On a day where there should be too many people on the beach to be comfortable, it is empty. Only a few have made the decision to brave the tar balls and the possibly, but maybe not really, the government can't say one way or the other, contaminated water. At the place above, called Casino Beach by the locals, you can walk on the sand up to a point without having to tiptoe through the tar. Perhaps some of the people tracked a few bits of oil back through spots that haven't seen enough tide to be contaminated by the oil still gushing from the site of the Deepwater Horizon accident. There are signs warning against spreading the tar around. Signs are only so effective.
Like the one at the fishing pier that says in bold, all caps lettering NO SHARK FISHING. If you hook a shark, cut it loose. The man with a five foot black tip shark on his hook clearly flunked reading in school. He received a hefty fine.
Further east down Santa Rosa Island, I wished for more signs, maybe even photos of how the sand once appeared. A couple sat on the beach but had no idea that surrounding them were fingernail sized blobs of tar. We repeated our words and even picked up a few just to show them that we were serious.
At that same parking area, not too far from a swanky resort, we wondered at the rake like paths littered with those icky black dots that stick and stay stuck.
My first impression was that someone groomed the beach for the 4th of July visitors (all 100 of them, when it is normally thousands) without checking for tar before doing so. My friend and I searched for someone involved in the clean up to ask if they knew that someone was spreading the tar way beyond the current tide line.
We found a man, obviously a superintendent, who introduced himself, gave us some of his history, and comfortably answered our questions. That raked stuff? That's after they've cleaned. That's the top layer of what is ten layers deep. "We've cleaned mats as big as this here jeep," he offered. I believed most of what he said. He had the look of a battle-weary veteran who doesn't need to embellish his stories.
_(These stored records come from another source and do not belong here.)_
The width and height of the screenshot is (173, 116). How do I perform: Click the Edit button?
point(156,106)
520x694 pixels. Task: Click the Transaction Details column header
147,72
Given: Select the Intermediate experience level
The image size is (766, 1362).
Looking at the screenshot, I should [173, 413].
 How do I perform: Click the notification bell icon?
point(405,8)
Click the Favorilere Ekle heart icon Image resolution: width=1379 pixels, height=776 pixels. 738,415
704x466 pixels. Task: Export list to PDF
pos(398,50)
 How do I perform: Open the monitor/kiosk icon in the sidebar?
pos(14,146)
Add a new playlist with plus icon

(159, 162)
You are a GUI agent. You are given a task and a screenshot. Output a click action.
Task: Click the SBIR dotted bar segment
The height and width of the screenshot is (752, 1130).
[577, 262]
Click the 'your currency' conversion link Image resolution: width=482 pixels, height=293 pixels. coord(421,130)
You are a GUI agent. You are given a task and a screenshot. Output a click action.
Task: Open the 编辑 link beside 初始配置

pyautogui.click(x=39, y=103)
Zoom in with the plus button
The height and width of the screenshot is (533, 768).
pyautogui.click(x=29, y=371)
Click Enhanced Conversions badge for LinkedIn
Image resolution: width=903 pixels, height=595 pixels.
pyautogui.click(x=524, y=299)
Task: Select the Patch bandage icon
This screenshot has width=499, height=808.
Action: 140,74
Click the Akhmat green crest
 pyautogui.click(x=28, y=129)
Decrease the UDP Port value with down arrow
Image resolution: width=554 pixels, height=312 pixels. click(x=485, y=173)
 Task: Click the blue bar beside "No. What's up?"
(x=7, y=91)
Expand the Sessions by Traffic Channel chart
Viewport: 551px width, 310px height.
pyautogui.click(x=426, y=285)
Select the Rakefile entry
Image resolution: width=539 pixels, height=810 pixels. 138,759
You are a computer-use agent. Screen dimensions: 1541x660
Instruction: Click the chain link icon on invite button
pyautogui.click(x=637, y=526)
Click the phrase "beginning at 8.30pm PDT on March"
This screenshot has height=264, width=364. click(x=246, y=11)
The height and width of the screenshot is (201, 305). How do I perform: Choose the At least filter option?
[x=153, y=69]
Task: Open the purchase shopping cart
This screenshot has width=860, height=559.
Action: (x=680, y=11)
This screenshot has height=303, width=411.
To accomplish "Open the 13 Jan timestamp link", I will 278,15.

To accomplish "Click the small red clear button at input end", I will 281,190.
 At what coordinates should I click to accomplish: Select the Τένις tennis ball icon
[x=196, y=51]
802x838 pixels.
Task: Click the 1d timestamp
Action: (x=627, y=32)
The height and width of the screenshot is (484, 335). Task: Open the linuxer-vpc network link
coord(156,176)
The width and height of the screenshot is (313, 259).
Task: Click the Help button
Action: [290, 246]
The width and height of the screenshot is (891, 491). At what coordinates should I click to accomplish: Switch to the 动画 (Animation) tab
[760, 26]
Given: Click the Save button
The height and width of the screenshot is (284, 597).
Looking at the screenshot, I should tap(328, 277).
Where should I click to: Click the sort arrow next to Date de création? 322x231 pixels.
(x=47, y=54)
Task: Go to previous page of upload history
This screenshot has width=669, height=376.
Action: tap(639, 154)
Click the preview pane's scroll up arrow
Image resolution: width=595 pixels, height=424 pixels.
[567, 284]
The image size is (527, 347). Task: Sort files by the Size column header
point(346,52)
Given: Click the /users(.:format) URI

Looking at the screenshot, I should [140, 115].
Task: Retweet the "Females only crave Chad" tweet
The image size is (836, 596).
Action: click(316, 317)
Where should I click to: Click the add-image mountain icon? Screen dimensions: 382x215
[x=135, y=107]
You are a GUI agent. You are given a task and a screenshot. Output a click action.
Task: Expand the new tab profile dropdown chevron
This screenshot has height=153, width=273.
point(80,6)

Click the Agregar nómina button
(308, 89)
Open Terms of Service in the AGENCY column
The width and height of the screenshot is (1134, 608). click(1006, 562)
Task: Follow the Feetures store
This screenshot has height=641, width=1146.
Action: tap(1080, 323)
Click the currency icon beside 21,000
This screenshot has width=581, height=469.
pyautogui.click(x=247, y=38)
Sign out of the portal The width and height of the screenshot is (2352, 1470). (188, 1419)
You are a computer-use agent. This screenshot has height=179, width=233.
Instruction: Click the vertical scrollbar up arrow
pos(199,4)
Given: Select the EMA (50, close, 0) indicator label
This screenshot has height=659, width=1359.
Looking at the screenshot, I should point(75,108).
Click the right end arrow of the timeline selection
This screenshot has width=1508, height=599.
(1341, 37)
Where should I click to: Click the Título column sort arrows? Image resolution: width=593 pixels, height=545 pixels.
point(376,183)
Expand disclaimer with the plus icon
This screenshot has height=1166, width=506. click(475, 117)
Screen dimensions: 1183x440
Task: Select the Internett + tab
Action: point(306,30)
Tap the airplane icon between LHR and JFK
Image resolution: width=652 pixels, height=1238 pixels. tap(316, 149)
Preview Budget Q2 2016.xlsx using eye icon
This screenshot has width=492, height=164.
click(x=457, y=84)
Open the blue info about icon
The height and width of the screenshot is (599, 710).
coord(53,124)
Yet, based on what I learned about another source of information, I couldn't help but be skeptical. What person hasn't inflated their story to seem more important? I've always read or heard a story with a big dose of skepticism, and I have to keep doing that, particularly in regards to this oil. I wish more people would employ that. Heck, I should have been more careful about believing at least one person. So, live and learn, and don't tell me you are serious. It's the one statement that will make me think you aren't.